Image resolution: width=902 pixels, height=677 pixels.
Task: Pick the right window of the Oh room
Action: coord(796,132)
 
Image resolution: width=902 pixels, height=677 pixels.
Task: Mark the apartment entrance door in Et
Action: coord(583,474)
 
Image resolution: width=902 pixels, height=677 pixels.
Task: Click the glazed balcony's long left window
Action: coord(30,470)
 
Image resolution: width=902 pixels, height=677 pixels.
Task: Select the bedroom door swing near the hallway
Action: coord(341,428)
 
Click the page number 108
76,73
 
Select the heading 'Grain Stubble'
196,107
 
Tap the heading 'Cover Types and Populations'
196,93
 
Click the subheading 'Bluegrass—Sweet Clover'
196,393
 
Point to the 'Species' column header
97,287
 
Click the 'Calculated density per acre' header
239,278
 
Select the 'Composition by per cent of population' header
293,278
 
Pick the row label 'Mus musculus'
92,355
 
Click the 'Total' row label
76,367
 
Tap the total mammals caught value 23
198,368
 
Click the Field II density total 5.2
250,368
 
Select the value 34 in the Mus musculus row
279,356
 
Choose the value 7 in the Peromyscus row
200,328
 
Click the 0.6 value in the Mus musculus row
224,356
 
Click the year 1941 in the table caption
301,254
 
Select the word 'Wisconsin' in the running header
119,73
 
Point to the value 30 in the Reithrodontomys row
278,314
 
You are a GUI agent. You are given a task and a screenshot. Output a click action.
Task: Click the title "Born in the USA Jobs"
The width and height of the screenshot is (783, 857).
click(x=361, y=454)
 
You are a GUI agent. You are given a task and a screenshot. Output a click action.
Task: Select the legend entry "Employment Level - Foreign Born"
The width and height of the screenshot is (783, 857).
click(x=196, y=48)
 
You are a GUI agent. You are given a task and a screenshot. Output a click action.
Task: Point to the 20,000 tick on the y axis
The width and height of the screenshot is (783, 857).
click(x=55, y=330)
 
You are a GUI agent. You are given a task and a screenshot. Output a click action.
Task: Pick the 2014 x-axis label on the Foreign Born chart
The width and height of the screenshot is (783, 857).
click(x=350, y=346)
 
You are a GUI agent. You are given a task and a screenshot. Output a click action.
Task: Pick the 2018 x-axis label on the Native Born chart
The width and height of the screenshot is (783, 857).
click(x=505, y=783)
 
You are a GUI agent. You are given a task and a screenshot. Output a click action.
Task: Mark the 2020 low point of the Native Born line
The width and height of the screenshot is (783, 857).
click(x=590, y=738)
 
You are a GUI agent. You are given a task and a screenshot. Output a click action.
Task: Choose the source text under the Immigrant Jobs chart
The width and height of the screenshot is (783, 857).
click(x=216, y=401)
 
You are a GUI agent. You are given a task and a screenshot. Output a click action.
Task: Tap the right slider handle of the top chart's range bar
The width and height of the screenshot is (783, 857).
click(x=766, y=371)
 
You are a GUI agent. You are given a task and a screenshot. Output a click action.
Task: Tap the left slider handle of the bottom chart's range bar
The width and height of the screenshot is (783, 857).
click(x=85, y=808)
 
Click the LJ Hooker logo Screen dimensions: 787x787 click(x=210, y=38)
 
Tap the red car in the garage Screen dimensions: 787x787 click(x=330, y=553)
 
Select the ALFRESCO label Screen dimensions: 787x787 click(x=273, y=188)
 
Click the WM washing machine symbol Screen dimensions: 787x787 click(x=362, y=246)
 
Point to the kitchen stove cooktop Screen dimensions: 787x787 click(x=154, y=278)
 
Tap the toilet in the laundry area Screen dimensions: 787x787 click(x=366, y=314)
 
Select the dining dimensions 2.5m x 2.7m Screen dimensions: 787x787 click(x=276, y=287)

———

REQUEST: Copy out the listing above line for line.

TASK SOLUTION:
Image resolution: width=902 pixels, height=677 pixels.
Task: Pick the right window of the Oh room
Action: coord(796,132)
 
Image resolution: width=902 pixels, height=677 pixels.
Task: Mark the apartment entrance door in Et
Action: coord(583,474)
 
Image resolution: width=902 pixels, height=677 pixels.
Task: Click the glazed balcony's long left window
Action: coord(30,470)
 
Image resolution: width=902 pixels, height=677 pixels.
Task: Select the bedroom door swing near the hallway
Action: coord(341,428)
 
Click the page number 108
76,73
 
Select the heading 'Grain Stubble'
196,107
 
Tap the heading 'Cover Types and Populations'
196,93
 
Click the subheading 'Bluegrass—Sweet Clover'
196,393
 
Point to the 'Species' column header
97,287
 
Click the 'Calculated density per acre' header
239,278
 
Select the 'Composition by per cent of population' header
293,278
 
Pick the row label 'Mus musculus'
92,355
 
Click the 'Total' row label
76,367
 
Tap the total mammals caught value 23
198,368
 
Click the Field II density total 5.2
250,368
 
Select the value 34 in the Mus musculus row
279,356
 
Choose the value 7 in the Peromyscus row
200,328
 
Click the 0.6 value in the Mus musculus row
224,356
 
Click the year 1941 in the table caption
301,254
 
Select the word 'Wisconsin' in the running header
119,73
 
Point to the value 30 in the Reithrodontomys row
278,314
 
You are a GUI agent. You are given a task and a screenshot. Output a click action.
Task: Click the title "Born in the USA Jobs"
The width and height of the screenshot is (783, 857).
click(x=361, y=454)
 
You are a GUI agent. You are given a task and a screenshot. Output a click action.
Task: Select the legend entry "Employment Level - Foreign Born"
The width and height of the screenshot is (783, 857).
click(x=196, y=48)
 
You are a GUI agent. You are given a task and a screenshot. Output a click action.
Task: Point to the 20,000 tick on the y axis
The width and height of the screenshot is (783, 857).
click(x=55, y=330)
 
You are a GUI agent. You are given a task and a screenshot. Output a click action.
Task: Pick the 2014 x-axis label on the Foreign Born chart
The width and height of the screenshot is (783, 857).
click(x=350, y=346)
 
You are a GUI agent. You are given a task and a screenshot. Output a click action.
Task: Pick the 2018 x-axis label on the Native Born chart
The width and height of the screenshot is (783, 857).
click(x=505, y=783)
 
You are a GUI agent. You are given a task and a screenshot. Output a click action.
Task: Mark the 2020 low point of the Native Born line
The width and height of the screenshot is (783, 857).
click(x=590, y=738)
 
You are a GUI agent. You are given a task and a screenshot. Output a click action.
Task: Choose the source text under the Immigrant Jobs chart
The width and height of the screenshot is (783, 857).
click(x=216, y=401)
 
You are a GUI agent. You are given a task and a screenshot. Output a click action.
Task: Tap the right slider handle of the top chart's range bar
The width and height of the screenshot is (783, 857).
click(x=766, y=371)
 
You are a GUI agent. You are given a task and a screenshot. Output a click action.
Task: Tap the left slider handle of the bottom chart's range bar
The width and height of the screenshot is (783, 857).
click(x=85, y=808)
 
Click the LJ Hooker logo Screen dimensions: 787x787 click(x=210, y=38)
 
Tap the red car in the garage Screen dimensions: 787x787 click(x=330, y=553)
 
Select the ALFRESCO label Screen dimensions: 787x787 click(x=273, y=188)
 
Click the WM washing machine symbol Screen dimensions: 787x787 click(x=362, y=246)
 
Point to the kitchen stove cooktop Screen dimensions: 787x787 click(x=154, y=278)
 
Tap the toilet in the laundry area Screen dimensions: 787x787 click(x=366, y=314)
 
Select the dining dimensions 2.5m x 2.7m Screen dimensions: 787x787 click(x=276, y=287)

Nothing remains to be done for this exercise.